* **RECORDS TO USE**:
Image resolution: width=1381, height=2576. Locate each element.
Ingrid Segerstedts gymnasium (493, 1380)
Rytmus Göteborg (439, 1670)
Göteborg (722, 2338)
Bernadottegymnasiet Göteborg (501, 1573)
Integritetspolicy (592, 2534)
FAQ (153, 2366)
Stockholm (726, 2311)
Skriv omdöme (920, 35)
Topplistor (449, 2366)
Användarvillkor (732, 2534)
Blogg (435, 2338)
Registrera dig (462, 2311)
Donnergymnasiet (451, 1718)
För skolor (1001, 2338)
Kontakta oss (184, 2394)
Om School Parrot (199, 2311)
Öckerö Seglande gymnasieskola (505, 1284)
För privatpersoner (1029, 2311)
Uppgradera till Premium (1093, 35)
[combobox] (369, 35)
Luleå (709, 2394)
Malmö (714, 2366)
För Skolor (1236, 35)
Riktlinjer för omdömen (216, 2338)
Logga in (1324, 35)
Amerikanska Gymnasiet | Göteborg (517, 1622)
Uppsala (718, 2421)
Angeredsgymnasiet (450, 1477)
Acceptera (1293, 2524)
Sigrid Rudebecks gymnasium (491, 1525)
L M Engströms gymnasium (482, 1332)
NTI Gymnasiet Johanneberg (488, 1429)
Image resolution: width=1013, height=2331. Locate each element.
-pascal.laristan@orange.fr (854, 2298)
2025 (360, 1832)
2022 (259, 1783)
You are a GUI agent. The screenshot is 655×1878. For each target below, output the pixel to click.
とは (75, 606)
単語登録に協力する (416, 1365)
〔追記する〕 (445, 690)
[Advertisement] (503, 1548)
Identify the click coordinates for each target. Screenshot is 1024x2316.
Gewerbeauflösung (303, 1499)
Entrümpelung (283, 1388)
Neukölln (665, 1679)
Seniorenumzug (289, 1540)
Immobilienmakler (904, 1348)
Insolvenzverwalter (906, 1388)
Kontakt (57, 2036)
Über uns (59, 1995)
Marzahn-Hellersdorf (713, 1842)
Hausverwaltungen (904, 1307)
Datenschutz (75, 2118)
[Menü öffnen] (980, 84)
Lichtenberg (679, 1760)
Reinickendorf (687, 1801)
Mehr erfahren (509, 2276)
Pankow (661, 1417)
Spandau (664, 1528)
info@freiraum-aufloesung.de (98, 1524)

* **EXERCISE DETAILS**: Please repeat the lines above, renaming "Göteborg" to "Gothenburg" wherever it occurs and leaving everything else untouched.

* **RESULT OF THIS TASK**:
Image resolution: width=1381, height=2576. Locate each element.
Ingrid Segerstedts gymnasium (493, 1380)
Rytmus Gothenburg (439, 1670)
Gothenburg (722, 2338)
Bernadottegymnasiet Gothenburg (501, 1573)
Integritetspolicy (592, 2534)
FAQ (153, 2366)
Stockholm (726, 2311)
Skriv omdöme (920, 35)
Topplistor (449, 2366)
Användarvillkor (732, 2534)
Blogg (435, 2338)
Registrera dig (462, 2311)
Donnergymnasiet (451, 1718)
För skolor (1001, 2338)
Kontakta oss (184, 2394)
Om School Parrot (199, 2311)
Öckerö Seglande gymnasieskola (505, 1284)
För privatpersoner (1029, 2311)
Uppgradera till Premium (1093, 35)
[combobox] (369, 35)
Luleå (709, 2394)
Malmö (714, 2366)
För Skolor (1236, 35)
Riktlinjer för omdömen (216, 2338)
Logga in (1324, 35)
Amerikanska Gymnasiet | Gothenburg (517, 1622)
Uppsala (718, 2421)
Angeredsgymnasiet (450, 1477)
Acceptera (1293, 2524)
Sigrid Rudebecks gymnasium (491, 1525)
L M Engströms gymnasium (482, 1332)
NTI Gymnasiet Johanneberg (488, 1429)
Image resolution: width=1013, height=2331. Locate each element.
-pascal.laristan@orange.fr (854, 2298)
2025 (360, 1832)
2022 (259, 1783)
You are a GUI agent. The screenshot is 655×1878. For each target below, output the pixel to click.
とは (75, 606)
単語登録に協力する (416, 1365)
〔追記する〕 (445, 690)
[Advertisement] (503, 1548)
Identify the click coordinates for each target. Screenshot is 1024x2316.
Gewerbeauflösung (303, 1499)
Entrümpelung (283, 1388)
Neukölln (665, 1679)
Seniorenumzug (289, 1540)
Immobilienmakler (904, 1348)
Insolvenzverwalter (906, 1388)
Kontakt (57, 2036)
Über uns (59, 1995)
Marzahn-Hellersdorf (713, 1842)
Hausverwaltungen (904, 1307)
Datenschutz (75, 2118)
[Menü öffnen] (980, 84)
Lichtenberg (679, 1760)
Reinickendorf (687, 1801)
Mehr erfahren (509, 2276)
Pankow (661, 1417)
Spandau (664, 1528)
info@freiraum-aufloesung.de (98, 1524)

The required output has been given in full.